[Xenomai] Command line freeze during xeno-regression-test on omap4460

Andreas Glatz andi.glatz at gmail.com
Sun Apr 6 13:21:23 CEST 2014


On 4 Apr 2014, at 11:44, Gilles Chanteperdrix wrote:

> On 04/04/2014 12:27 PM, Andreas Glatz wrote:
>> Hi Gilles,
>>
>> I'm finally back to my original problem below:
>>
>> On 6 Jan 2014, at 17:39, Gilles Chanteperdrix wrote:
>>
>>> On 01/06/2014 04:30 PM, Andreas Glatz wrote:
>>>> Hi,
>>>>
>>>> I managed to produce a kernel (v3.8.13) with xenomai 2.6.3 ipipe
>>>> patch and
>>>> rootfs (debian wheezy) with xenomai 2.6.3 libraries for my
>>>> Pandaboard ES
>>>> (omap4460). The simple regression test, which only calls dd during
>>>> the
>>>> switchtest, works fine. However the regression test with the linux
>>>> test
>>>> project (ltp-full-20130904) scripts causes some sort of system lock
>>>> up.
>>>> After that I only can ctrl-c xeno-regression-test (i.e.
>>>> switchtest), which,
>>>> however, doesn't help to regain console access (neigher over
>>>> ethernet nor
>>>> serial).
>>>>
>>>> Here's what I did:
>>>>
>>>> -- Building --
>>>> As recomended in the Xenomai 2.6 readme I followed the instructions
>>>> in [1]
>>>> to produce a kernel and filesystem. To get a xenomai kernel I had
>>>> to do
>>>> three things differently:
>>>>
>>>> *) I used: git checkout origin/v3.8.x -b tmp
>>>> *) I applied ipipe-core-3.8.13-arm-3.patch from the xenomai-2.6 git
>>>> tree as
>>>> described in the Xenomai 2.6 readme
>>>> *) I disabled KGDB and TIDSPBRIDGE since those produced compile
>>>> errors (see
>>>> config [2])
>>>>
>>>> After a while I obtained the following messages from dmesg [3] and
>>>> from the
>>>> command prompt:
>>>>
>>>> root at arm:~# cat /proc/version
>>>> Linux version 3.8.13-x3.6 (aglatz at linuxvbox) (gcc version 4.7.3
>>>> 20130328
>>>> (prerelease) (crosstool-NG linaro-1.13.1-4.7-2013.04-20130415 -
>>>> Linaro GCC
>>>> 2013.04) ) #4 SMP Sat Jan 4 15:54:20 GMT 2014
>>>>
>>>> -- Testing Linux --
>>>> To see if everything works I downloaded and cross-compiled
>>>> ltp-full-20130904 [4] with the same toolchain and flags (-
>>>> march=armv7-a
>>>> -mfpu=vfp3) as the xenomai libs and runtime. I started ltp with "./
>>>> runltp
>>>> -p -l dohell-2014-01-06-1.log -S xenomai.skiplist" and after a
>>>> while it
>>>> finished with a few failed tests [5]. The console access, however,
>>>> worked
>>>> fine.
>>>>
>>>> -- Testing Xenomai --
>>>> First I sucessfully could run the simple xenomai regression test:
>>>> xeno-regression-test -l "/usr/lib/xenomai/testsuite/dohell -m /tmp
>>>> 100" -t
>>>> 2 which produced the output in [6] and the following additional
>>>> messages
>>>> with dmesg:
>>>>
>>>> [  476.215057] Xenomai: RTDM: closing file descriptor 1.
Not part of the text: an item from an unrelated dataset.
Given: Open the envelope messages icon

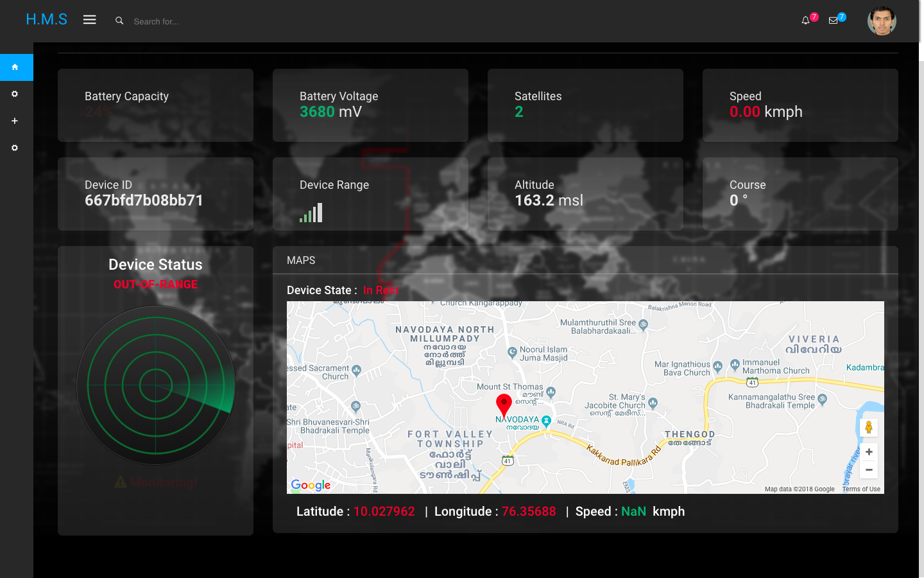Looking at the screenshot, I should pyautogui.click(x=833, y=21).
>>>> [  477.434936] Xenomai: Posix: destroying semaphore f0069c00.
>>>> [  477.440887] Xenomai: Posix: destroying mutex f0069a00.
>>>> [  477.475372] xnheap: destroying shared heap 'rt_heap: heap' with
>>>> 16384
>>>> bytes still in use.
>>>> [  479.008453] Xenomai: Switching rt_task to secondary mode after
>>>> exception
>>>> #0 from user-space at 0x9620 (pid 2145)
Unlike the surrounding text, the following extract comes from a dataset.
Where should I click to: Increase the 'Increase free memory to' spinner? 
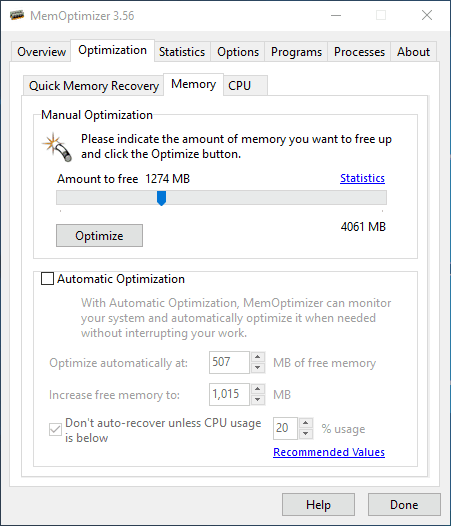click(x=258, y=389)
>>>> [  480.574462] Xenomai: watchdog triggered -- signaling runaway
>>>> thread
>>>> 'rt_task'
>>>> [  480.582061] [sched_delayed] sched: RT throttling activated
>>>> [  557.336425] Xenomai: Posix: closing message queue descriptor 3.
>>>>
>>>> and  "cat /proc/xenomai/*" produced [7].
>>>>
>>>> When I started the realistic xenomai regression test: xeno-
>>>> regression-test
>>>> -l "/usr/lib/xenomai/testsuite/dohell -m /tmp -l /opt/ltp" -t 2
>>>> everything
>>>> seemed fine at first - I could logon and start top to inspect the
>>>> running
>>>> processes. However, the command line (over serial and ethernet)
>>>> consistently freezes after a while (at different ltp tests though).
>>>> First I
>>>> thought it's the massive system load which doesn't leave CPU for  
>>>> the
>>>> console... however ctrl-c of xeno-regression-test does not help to
>>>> regain
>>>> console access...
>>>
>>> That is because kill xeno-regression-test does not kill all the
>>> script children. So, basically, the load tasks are still running.
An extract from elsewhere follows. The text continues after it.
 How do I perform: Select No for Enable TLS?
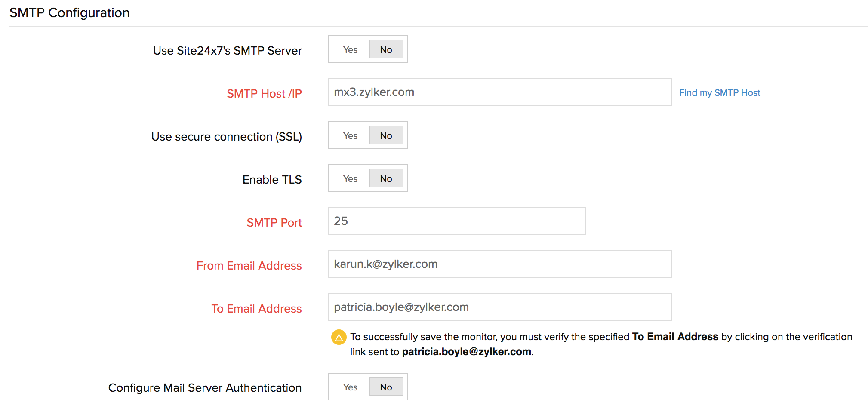tap(386, 179)
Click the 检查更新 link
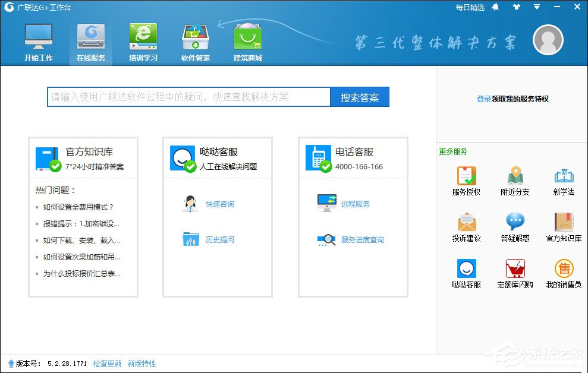This screenshot has height=373, width=588. (107, 363)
>>> Also, what filesystem is /tmp? dohell is using dd to alternatively
>>> write to /tmp, then erase the file. If /tmp is some flash, it will
>>> become slow after a while. If it is a tmpfs, it will eat RAM.
>>>
>>>
>>
>> The described problem is _very_ reproducible on my PandaBoard ES
>> (omap4460), where I boot from an SD card partition and the rootfs is
>> also on the SD card partition. I tried it with several kernel  
>> versions
>> (3.8.13, 3.10.18, and 3.10.34) with the latest ipipe and xenomai from
>> git the git repos. Everytime I start the regression test (see command
>> above) the following happens: Everything works fine until the switch/
>> latency tests start. Then I see that there is heavy access to the SD
>> card, which is expected, as the status LED 2 is blinking. After  
>> ~5mins
>> this status LED is constantly on. That's when I know that everything
>> is over. On the console I can only execute commands that are already
>> in RAM, such as the bash things like ps, mount, ... However, if I try
>> a simple 'touch new' it blocks forever and I know that it blocks in
>> the syscall where the file should be created, because I looked at it
>> with strace. I tried several things: I turned off CONFIG_PM (which  
>> was
>> on by default), turned on the MMC debugging, put extra prink's in the
>> omap_hsmmc.c ISR. However, everything seems to work on this level:  
>> DMA
>> requests are started and do finish, the ISR is called regularly (bc
>> first I though that Xenomai would starve it).
>>
>> Have you every run Xenonmai on this _specific_ board (since  
>> everything
>> is running smoothly on the omap5 board)?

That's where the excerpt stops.